Почему я об этом вспомнил? Неужели теперь и Оля будет с этим сопряжена?
Надо заставить себя забыть. Все забыть. Вспоминать только детство, школу и то, что началось двенадцатого декабря прошлого года, когда я умывался снегом в аэропорту.
В ванной зашумела вода. Прислушиваясь к всплескам, к песенке про собаку и дворника, которую тихонько напевала Оля, я смотрел на площадь. И снова, в который уже раз после возвращения, мне показалось странным, что едут машины, троллейбусы, спешат куда-то мужчины и женщины, модно одетые девушки и парни, вон идет по той стороне в обнимку парочка, она в мини-юбке, в разноцветных сапогах, с всклокоченными фиолетовыми волосами, он – в цепях, в железных собачьих ошейниках, – а там в это время, может быть, в эту самую секунду такие же, как он, ребята…

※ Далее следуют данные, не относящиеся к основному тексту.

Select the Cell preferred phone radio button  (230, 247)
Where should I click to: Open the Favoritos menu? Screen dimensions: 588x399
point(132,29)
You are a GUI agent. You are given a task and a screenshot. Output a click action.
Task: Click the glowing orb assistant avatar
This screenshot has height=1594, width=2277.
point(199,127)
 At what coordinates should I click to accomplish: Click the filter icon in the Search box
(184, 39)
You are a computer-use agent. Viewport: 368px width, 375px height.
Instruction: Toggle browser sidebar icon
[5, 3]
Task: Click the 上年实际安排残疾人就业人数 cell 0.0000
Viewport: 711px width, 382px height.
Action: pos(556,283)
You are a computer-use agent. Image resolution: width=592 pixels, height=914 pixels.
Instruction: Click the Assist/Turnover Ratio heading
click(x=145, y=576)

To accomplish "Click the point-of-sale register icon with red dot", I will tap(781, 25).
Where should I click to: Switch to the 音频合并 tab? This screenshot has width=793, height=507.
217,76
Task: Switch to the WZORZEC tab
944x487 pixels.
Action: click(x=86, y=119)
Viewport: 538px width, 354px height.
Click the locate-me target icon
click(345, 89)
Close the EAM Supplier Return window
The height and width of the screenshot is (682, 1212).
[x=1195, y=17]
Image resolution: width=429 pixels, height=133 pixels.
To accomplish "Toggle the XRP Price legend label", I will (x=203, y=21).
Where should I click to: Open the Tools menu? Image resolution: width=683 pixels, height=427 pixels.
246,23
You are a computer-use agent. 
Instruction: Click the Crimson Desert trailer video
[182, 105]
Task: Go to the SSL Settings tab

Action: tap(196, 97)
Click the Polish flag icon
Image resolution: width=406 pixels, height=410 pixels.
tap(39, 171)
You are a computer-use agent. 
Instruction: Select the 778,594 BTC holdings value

Но забыть, забыть. О чем-нибудь другом думать. Я никогда не жил в настоящей гостинице. Мы с мамой ездили в другие города, но останавливались у родственников или у знакомых. Однажды в общежитии. И в доме колхозника, где шесть человек в комнате. А здесь и всю жизнь можно было бы прожить. Картина Саврасова "Грачи прилетели". Тумбочки лакированные. Люстра. Графин. Телевизор опять-таки, который надо будет настроить. Хотел сам забронировать номер, позвонил еще в апреле. Но оказалось, что это невозможно. Даже Олиному отцу удалось с большим трудом. Опять Семен Васильевич. "Что бы мы без папы делали?" – сказала Оля, узнав, что и билеты на поезд в свадебное путешествие нам достал ее папа через своего давнишнего знакомого полковника, ведающего воинскими кассами. А Семен Васильевич, похлопав меня по плечу, сказал: "Эх ты, пехота". Я ответил, что служил не в пехоте. Но когда он начинает говорить, то не слышит никого, а потом, смачно зевнув, лязгнув стальными коронками во рту, уходит, ложится спать. И он сказал, приготовившись к зевку: "Все вы – пехота".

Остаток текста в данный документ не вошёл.